Von Florian Kellermann | 09.12.2013
    Es war vier Uhr am Morgen, als über 200 junge Menschen an die Tore des Michaelsklosters in Kiew schlugen. Die Studenten waren in Not: Berkut, eine Spezialeinheit der Polizei verfolgte sie, die Uniformierten hatten viele von ihnen geschlagen und getreten. Bruder Oleksandr Trofymljuk, Prorektor der geistlichen Akademie des Klosters, schreckte aus dem Schlaf.
    "Wir haben das Tor geöffnet und die Menschen hereingelassen. Die Polizisten kamen bis auf ungefähr 15 Meter heran und blieben stehen. Wir haben sofort Krankenwagen gerufen, damit die Verletzten versorgt und in die Klinik gebracht werden. Den Dagebliebenen haben wir Tee gekocht, sie waren völlig erschöpft und verängstigt. Der Patriarch hat ihnen erlaubt, in der Kirche zu übernachten, sie ist bis heute rund um die Uhr geöffnet, für alle, die beten oder sich einfach nur ausruhen wollen."
    Der brutale Polizeieinsatz gegen die Studenten vor einer Woche hat die Demonstrationen in Kiew erst richtig entfacht. Seitdem fordern die Menschen nicht mehr nur eine Annäherung der Ukraine an die EU. Sie verlangen auch den Rücktritt von Präsident Viktor Janukowitsch.
    Kiewer Patriarchat kämpft um Anerkennung
    Dass die Demonstranten beim Michaelskloster Unterschlupf suchten, ist kein Zufall. Es gehört derjenigen Orthodoxen Kirche in der Ukraine, die sich 1992 vom Moskauer Patriarchen gelöst hat. Sie hat ein Patriarchat in Kiew gegründet und kämpft seitdem um die Anerkennung in der orthodoxen Welt. Erklärtes Ziel dieser Kirche sei es, dass auch der ukrainische Staat unabhängig wird von Russland, sagt Bruder Oleksandr.
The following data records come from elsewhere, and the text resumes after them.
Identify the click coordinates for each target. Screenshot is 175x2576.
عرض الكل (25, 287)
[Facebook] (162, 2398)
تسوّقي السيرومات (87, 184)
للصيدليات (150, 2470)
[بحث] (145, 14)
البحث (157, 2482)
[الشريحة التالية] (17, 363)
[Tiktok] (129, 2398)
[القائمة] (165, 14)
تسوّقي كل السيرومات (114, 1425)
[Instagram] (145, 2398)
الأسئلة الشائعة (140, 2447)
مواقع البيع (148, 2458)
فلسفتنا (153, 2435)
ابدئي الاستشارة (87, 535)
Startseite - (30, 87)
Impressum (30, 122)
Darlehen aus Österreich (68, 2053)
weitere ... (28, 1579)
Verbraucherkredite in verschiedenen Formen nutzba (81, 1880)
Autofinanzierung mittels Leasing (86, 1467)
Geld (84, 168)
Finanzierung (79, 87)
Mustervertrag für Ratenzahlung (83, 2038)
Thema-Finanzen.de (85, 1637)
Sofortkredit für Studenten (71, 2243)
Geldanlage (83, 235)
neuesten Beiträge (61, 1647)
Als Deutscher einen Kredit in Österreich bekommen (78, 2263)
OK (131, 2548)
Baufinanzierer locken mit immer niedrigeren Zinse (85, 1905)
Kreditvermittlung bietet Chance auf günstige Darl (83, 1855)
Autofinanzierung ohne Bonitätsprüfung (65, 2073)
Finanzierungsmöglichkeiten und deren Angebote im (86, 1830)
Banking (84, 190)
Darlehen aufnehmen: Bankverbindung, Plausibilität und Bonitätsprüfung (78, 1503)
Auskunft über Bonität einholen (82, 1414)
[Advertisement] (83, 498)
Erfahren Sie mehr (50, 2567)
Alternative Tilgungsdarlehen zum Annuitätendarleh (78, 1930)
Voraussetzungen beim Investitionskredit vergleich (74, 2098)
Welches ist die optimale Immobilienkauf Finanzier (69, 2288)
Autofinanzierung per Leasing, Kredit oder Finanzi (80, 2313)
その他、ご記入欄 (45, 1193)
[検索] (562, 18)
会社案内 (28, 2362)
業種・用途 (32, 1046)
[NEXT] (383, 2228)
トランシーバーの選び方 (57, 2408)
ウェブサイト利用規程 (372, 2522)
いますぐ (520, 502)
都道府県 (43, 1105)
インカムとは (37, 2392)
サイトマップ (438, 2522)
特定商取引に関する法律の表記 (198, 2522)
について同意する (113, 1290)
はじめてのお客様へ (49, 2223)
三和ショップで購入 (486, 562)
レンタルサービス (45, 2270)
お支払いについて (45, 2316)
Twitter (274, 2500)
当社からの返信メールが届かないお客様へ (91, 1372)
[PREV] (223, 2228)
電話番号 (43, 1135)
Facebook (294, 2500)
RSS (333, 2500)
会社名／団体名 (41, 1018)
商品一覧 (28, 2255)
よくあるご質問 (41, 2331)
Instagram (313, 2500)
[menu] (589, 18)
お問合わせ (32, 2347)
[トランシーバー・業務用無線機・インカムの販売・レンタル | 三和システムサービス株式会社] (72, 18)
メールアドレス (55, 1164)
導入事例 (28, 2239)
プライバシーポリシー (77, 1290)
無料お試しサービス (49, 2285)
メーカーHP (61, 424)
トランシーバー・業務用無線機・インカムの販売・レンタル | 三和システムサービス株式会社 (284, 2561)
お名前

    "Dieses Ziel erreichen wir, wenn die Ukraine irgendwann einmal der Europäischen Union beitritt. Erst dann ist die Gefahr gebannt, dass sie von einem Nachbarland wie eine Kolonie behandelt werden kann."
    Die Orthodoxe Ukrainische Kirche Kiewer Patriarchats, so ihr offizieller Name, unterstützt also auch die Losungen der Demonstranten. Gleiches gilt für die griechisch-katholische Kirche, die in der Westukraine besonders stark ist. Sie gehört zur katholischen Welt, ordnet sich also dem Papst in Rom unter, ihr Ritus gleicht jedoch dem der orthodoxen Kirchen.
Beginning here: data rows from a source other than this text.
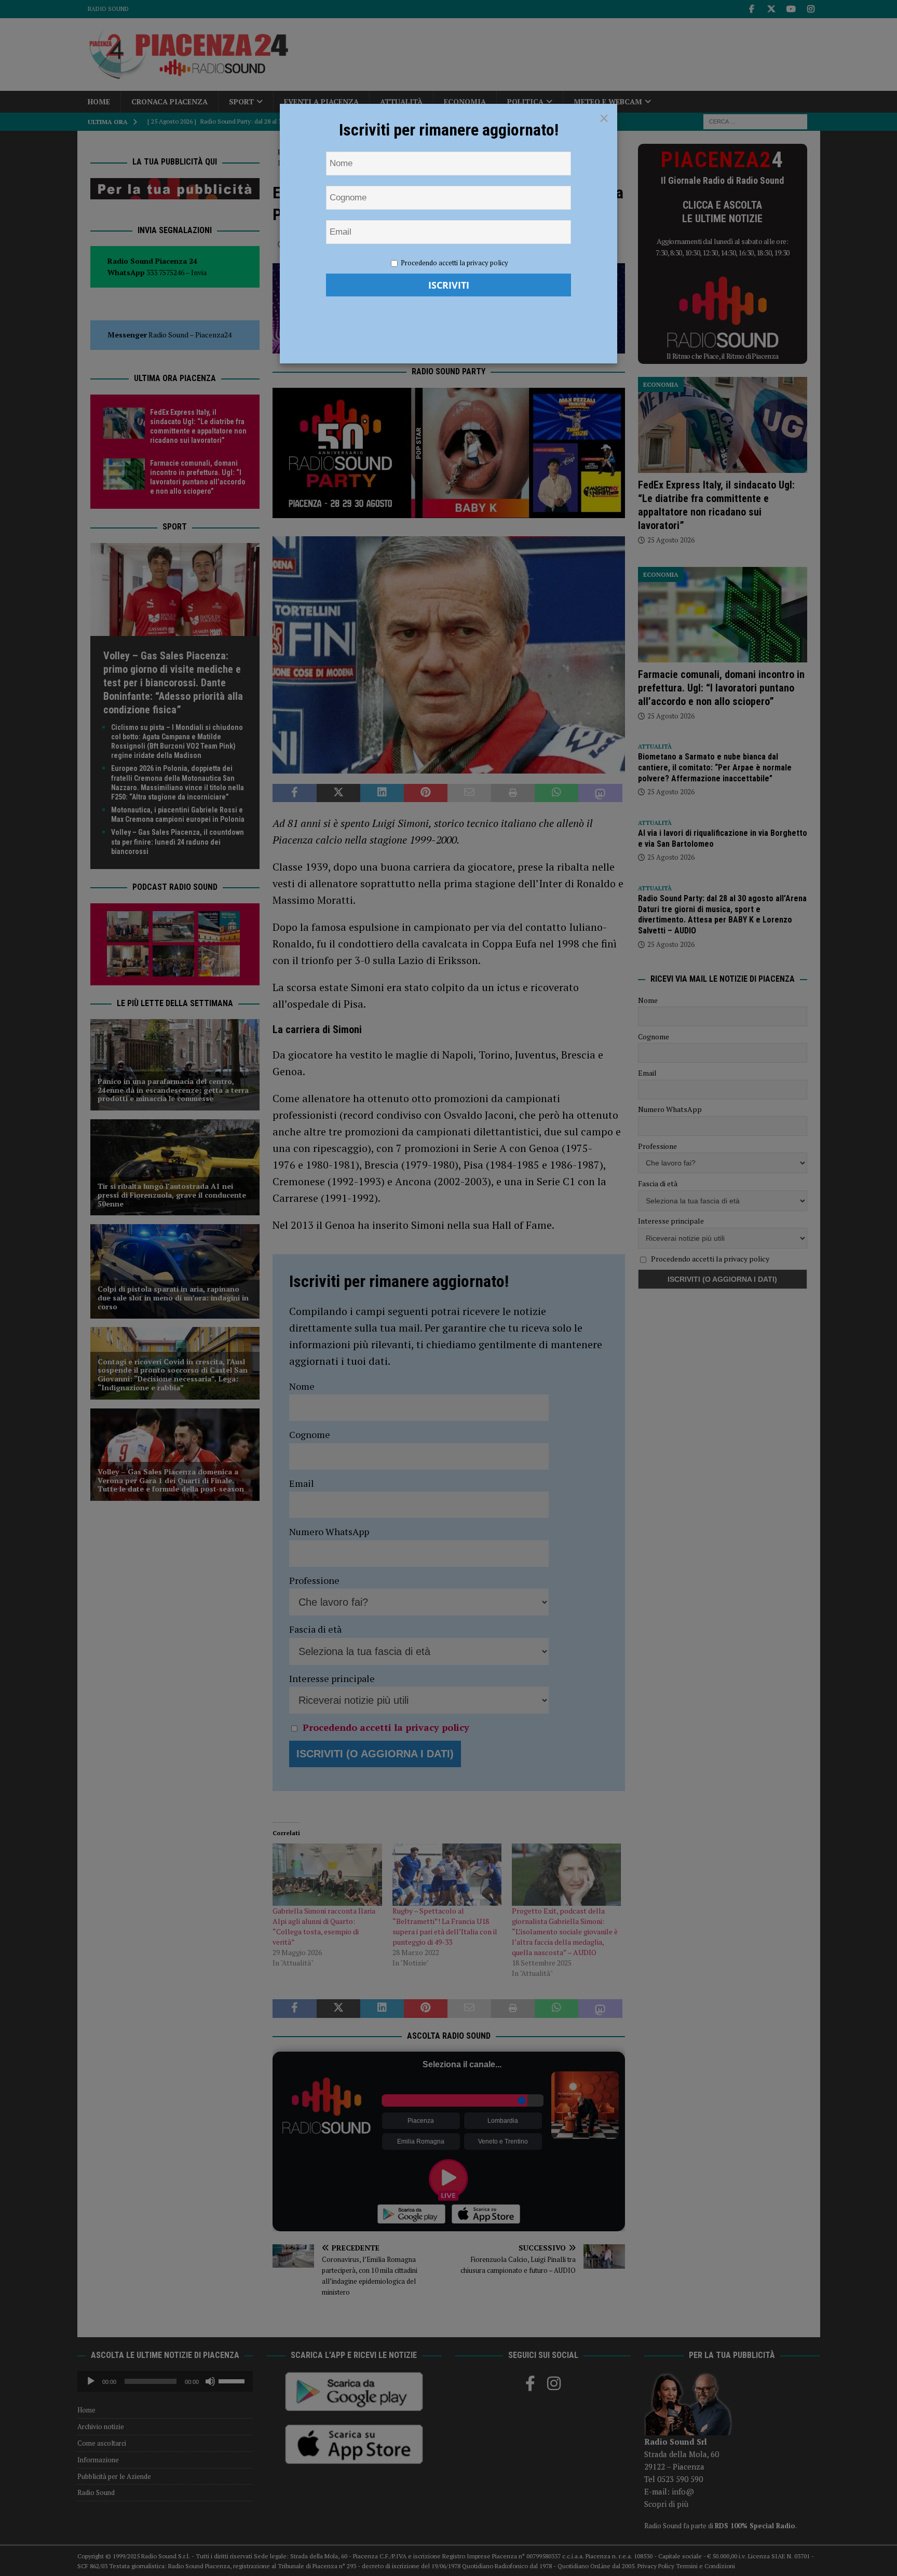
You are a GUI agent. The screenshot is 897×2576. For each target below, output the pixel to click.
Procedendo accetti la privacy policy (454, 262)
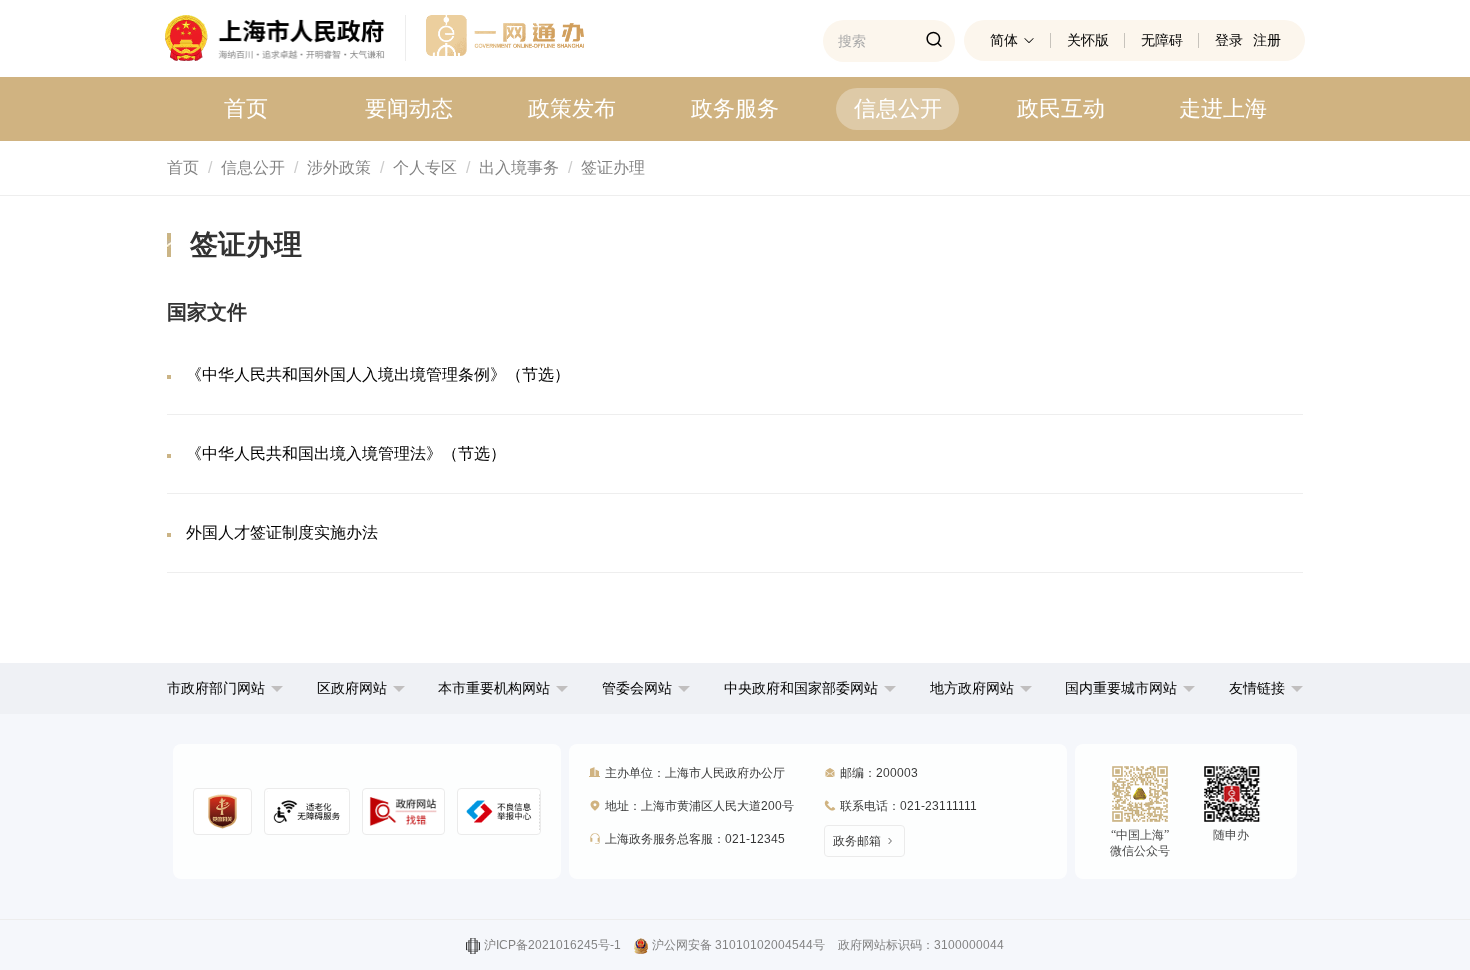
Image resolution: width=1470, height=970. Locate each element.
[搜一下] (934, 41)
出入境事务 (519, 167)
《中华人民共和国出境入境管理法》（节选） (346, 453)
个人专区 (425, 167)
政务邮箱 (857, 841)
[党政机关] (222, 811)
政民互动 (1061, 108)
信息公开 (898, 108)
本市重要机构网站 (494, 688)
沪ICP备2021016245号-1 (552, 945)
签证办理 (613, 167)
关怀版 (1088, 40)
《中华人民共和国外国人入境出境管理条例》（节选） (378, 374)
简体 (1004, 40)
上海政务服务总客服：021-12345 (695, 839)
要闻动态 (409, 108)
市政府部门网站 (216, 688)
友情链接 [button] (1259, 688)
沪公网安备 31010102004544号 (738, 945)
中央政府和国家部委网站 (801, 688)
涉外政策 (339, 167)
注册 (1267, 40)
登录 (1229, 40)
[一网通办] (285, 38)
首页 (246, 108)
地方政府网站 (972, 688)
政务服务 (735, 108)
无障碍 (1162, 40)
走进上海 (1223, 108)
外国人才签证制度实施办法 (282, 532)
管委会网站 (637, 688)
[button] (225, 688)
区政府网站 (352, 688)
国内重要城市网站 (1121, 688)
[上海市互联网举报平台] (404, 811)
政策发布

    Mitten auf dem Kiewer Unabhängigkeitsplatz steht ein Zelt mit einer Ikone am Eingang, Vater Mykola Bytschok ist extra aus einem Kloster in Lemberg angereist.
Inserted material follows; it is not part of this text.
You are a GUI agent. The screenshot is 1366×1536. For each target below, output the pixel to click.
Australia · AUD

    "Diese Kapelle steht genau auf einer der Stellen am Unabhängigkeitsplatz, wo Blut vergossen wurde. Ein Junge, der von der Polizei verprügelt wurde, hat sie uns gezeigt. Wir wollen mit dem Gebet diesen Platz von dem Bösen reinigen, das sich hier in den vergangenen Tagen ereignet hat."
    "Viele Geistliche sehen sich als politische Vertreter von Russland"
    Die politische Zerrissenheit der Ukraine spiegelt sich exakt im Religiösen wider. Auf der einen Seite die Orthodoxen Kiewer Patriarchats und die Griechisch-Katholischen, die eine EU-Annäherung wollen. Auf der anderen Seite die zweite Orthodoxe Kirche der Ukraine, die sich weiterhin dem Moskauer Patriarchen unterordnet. Sie unterstützt Präsident Viktor Janukowitsch, der aus der Ostukraine stammt, wo viele Menschen sich nach einem Bündnis mit Russland sehnen. Wie Janukowitsch sprach sich die Kirche Kiewer Patriarchats offiziell für eine EU-Integration aus, allerdings wie das Staatsoberhaupt eher halbherzig. Von ihr kam keine Stellungnahme zum brutalen Polizeieinsatz. Das berühmte Kiewer Höhlenkloster, das dem Moskauer Patriarchat untersteht, hätte seine Tore wohl nicht für die Demonstranten geöffnet, sagt Oleksandr Sagan, Religionsexperte der ukrainischen Akademie für Wissenschaften:
    "Viele Geistliche dieser Kirche sehen sich leider sich als politische Vertreter von Russland und machen das gegenüber den Gläubigen auch deutlich. Außerdem orientiert sich diese Kirche natürlich zu ihrer Metropole Moskau hin. Die russisch-orthodoxe Kirche lehnt es strikt ab, dass die Ukraine sich auf die EU zubewegt."
    Sollte sich die Ukraine tatsächlich der Europäischen Union anschließen, würde das langfristig auch den Streit der Kirchen beruhigen, meint Sagan. Dann werde es früher oder später zu einem Zusammenschluss der orthodoxen Kirchen kommen - wohl unter einem Kiewer Patriarchat. Das würden dann die Gläubigen erzwingen, die schon jetzt in der Mehrheit für eine EU-Integration seien.